No real star power, a tight budget, but still telling a fair cop yarn and succeeding mostly in directing and management of the story (credit to Richard Fleischer in an early outing at RKO).
A murderer stalks the streets of Any City, U.S.A. (Los Angeles, I guess), killing when it rains - murdering people for their "sins". The cops are on the case, looking for the Judge and with no real clue who it could be as there's no real connection between the victims and the Judge seems to have imagined the sins of the victims.
A plucky reporter (Dorothy Patrick) finds the cops on the case and inserts herself into the investigation thanks to the fact that she's very determined and terribly attractive and even our hard-boiled lieutenant is not made of steel.
No one in this movie is a terrific actor - especially our leads, so it's up to quick patter and a faster-moving plot to keep the ball rolling. But as a police procedural - while there are no major twists (and, believe me, I was waiting for one) - and so it gets down to cops collecting evidence as bodies pile up.
One major component of the movie that frankly doesn't make a ton of sense but they sure liked was that the detectives get someone to make them a dummy based on the physical description of the killer, which they've compiled from various bits of evidence, but have no face. So we get this:
Yeah, I know. Suddenly it seems Steve Ditko's bizarre creation of The Question's signature look may have had a bit of cinematic inspiration.
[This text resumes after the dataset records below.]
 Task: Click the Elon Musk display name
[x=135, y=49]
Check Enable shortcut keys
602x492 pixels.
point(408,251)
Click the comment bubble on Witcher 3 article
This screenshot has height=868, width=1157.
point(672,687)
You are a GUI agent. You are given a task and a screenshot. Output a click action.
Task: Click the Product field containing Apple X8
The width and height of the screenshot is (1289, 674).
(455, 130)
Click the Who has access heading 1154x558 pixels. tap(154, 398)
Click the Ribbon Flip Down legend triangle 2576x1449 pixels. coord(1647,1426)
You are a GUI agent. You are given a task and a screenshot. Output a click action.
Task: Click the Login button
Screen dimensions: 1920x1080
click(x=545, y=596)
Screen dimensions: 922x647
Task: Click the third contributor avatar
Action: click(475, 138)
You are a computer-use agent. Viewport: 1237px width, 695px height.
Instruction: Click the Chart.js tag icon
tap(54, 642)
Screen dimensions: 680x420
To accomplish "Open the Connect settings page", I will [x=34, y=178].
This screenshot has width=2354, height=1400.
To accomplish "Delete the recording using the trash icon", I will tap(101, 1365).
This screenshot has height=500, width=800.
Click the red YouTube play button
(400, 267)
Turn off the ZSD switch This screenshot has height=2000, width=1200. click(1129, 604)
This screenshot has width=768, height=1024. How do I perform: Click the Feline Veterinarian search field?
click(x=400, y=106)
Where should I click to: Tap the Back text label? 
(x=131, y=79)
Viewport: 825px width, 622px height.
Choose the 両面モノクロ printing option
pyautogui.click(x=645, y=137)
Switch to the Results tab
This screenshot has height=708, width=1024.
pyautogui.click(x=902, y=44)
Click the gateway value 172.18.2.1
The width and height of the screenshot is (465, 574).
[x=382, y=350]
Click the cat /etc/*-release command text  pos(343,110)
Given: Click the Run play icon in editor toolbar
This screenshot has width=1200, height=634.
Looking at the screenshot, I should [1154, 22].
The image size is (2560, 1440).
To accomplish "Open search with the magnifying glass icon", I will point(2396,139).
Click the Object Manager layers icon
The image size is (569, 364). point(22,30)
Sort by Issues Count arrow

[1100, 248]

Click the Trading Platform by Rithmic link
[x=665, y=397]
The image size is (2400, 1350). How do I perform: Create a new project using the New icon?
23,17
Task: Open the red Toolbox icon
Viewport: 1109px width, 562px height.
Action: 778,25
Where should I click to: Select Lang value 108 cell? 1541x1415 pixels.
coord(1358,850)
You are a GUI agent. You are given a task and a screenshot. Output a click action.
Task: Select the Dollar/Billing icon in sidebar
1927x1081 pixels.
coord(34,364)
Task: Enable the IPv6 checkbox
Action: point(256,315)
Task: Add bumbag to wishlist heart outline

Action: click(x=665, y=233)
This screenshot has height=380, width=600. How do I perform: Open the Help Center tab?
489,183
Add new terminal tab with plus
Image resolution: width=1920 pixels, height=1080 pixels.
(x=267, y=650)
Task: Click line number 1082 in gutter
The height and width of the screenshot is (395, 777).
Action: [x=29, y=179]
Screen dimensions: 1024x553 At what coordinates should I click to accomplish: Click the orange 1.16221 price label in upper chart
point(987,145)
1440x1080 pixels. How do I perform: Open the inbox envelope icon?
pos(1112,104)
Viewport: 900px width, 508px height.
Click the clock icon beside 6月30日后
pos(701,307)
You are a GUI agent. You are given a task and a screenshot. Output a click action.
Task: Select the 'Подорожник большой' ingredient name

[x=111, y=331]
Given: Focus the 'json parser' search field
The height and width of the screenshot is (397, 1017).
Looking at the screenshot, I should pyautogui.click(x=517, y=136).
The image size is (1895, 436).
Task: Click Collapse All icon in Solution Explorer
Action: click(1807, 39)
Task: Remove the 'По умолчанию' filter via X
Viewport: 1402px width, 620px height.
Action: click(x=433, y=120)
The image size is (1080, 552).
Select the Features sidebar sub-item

Not that you can't just say "well, he drew a guy without a face and liked the results", but... Yeah.
Before I had a chance to see the movie, believe me, people were already tweeting about the resemblance.
The dummy keeps showing up in the film, and in about 1/3rd of the shots, I'm pretty sure that was a real guy in a mask, and I want to know more about this dummy. Someone get me dummy information!
She's only in the movie for a minute, but I loved Marlo Dwyer's turn as the waitress. And then realized she was the cute drunk in Sniper, which I'd also just watched. She doesn't have much of a filmography, but, I realized who she was in Caged and Crossfire. She was basically playing a lot of good-time-gals and floozies. Henceforth, I'll be looking out for Marlo Dwyer.